Il me semble, Pily, que tant qu’à prendre l’option de l’auteur qui tente plein de choses, tu aurais pu creuser ce sillon là encore davantage. Raccourcir les débuts d’histoire que tu proposes, pour en proposer davantage dans le texte : des débuts d’histoires de 3 ou 4 lignes pas plus, pour avoir l’espace d’en proposer davantage. Et t’amuser du coup à balayer des univers/styles/genre très différents. Proposer un début d’histoire très science-fiction, un autre de roman noir, un troisième façon Harlequin, etc… Et peut-être juste les faire commenter par l’auteur de manière assez lapidaire (« trop personnel » « ah non, trop cruel »…) avant de basculer sur un autre essai. Tu rajouterais ainsi à ton texte un petit côté « Exercice de style », tu en ferais un genre de « puzzle » littéraire qui pourrait à mon sens être très sympa à lire (et avec un peu de chance, très rigolo à écrire). Et tout en lui gardant son aspect léger, humoristique, tu lui donnerais un peu plus de profondeur en jouant sur davantage de « tableaux » littéraires.

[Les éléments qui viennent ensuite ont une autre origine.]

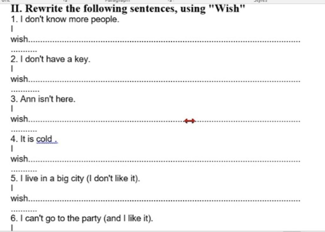Screen dimensions: 325x232
Task: Open the Font group dialog launcher
Action: click(x=66, y=1)
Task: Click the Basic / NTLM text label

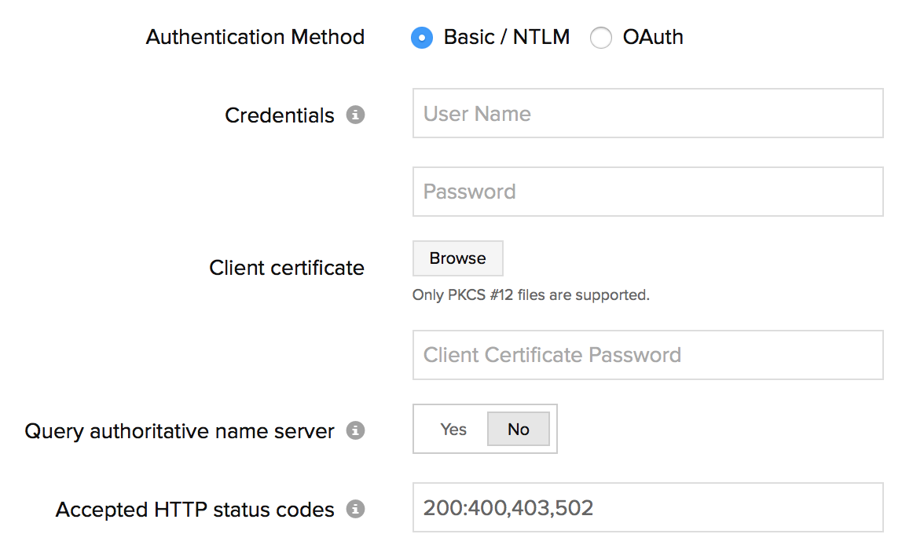Action: coord(507,37)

Pily, quand j’ai commencé la lecture, je me suis dis, tiens encore un truc naturaliste, vintage doux, au bout de 3 lignes, je me suis dit que bazar tu faisais quand même ça bigrement bien, et 5 après, j’étais dégoutée que ça ne continue pas. Et après j’ai souris tout le long. En fait, ça fait toujours du bien de te lire
oui j’ai pensé à Queneau aussi tiens, et je me suis bien amusée, tu nous fais tourner en bourrique gentiment, enfin surtout Gaëlle, manière de faire 5 ateliers en 1, ou aucun et de retarder son départ, un petit peu ^^
Pour ma part, je suis restée sur ma faim, j’avais envie d’en savoir plus à chaque fois, d’avoir la suite, vous nous maltraitez, vous en dites trop ou pas assez!
Ce texte m’a beaucoup amusée, Pily80. J’ai été tout de suite transportée dans l’ambiance de tes vacances d’été (parce que pour moi, cela m’évoque mes vacances d’été chez ma grand-mère). Puis retour à la réalité, lorsque tu brises le quatrième mur en parlant de l’exercice auquel nous nous sommes tous plié. Ensuite une histoire horrifique avec une ambiance juste. Et enfin tu exprimes la même frustration que j’ai ressentie en lisant le sujet. L’idée d’un passage piéton conscient est géniale, mais inexploitable, car donnée par l’animatrice elle-même. Toutefois tu as osé l’écrire tout de même et de façon bien poétique.
Super bonne idée Gaëlle ! Et effectivement ça va être assez drôle à écrire. Je vais le tenter avant la fin de l’atelier pour avoir vos retours à tous. En fait j’avais ces trois idées en tête quand j’ai lu le thème et j’ai galéré jusqu’à trouver cette « solution » . Mais c’est plus intéressant de l’exploiter à fond effectivement en créant plein de débuts d’histoires totalement différents. Et pour la première partie « vacances d’été », tout est vrai 😉
On attend de pied ferme ta version 2, pily!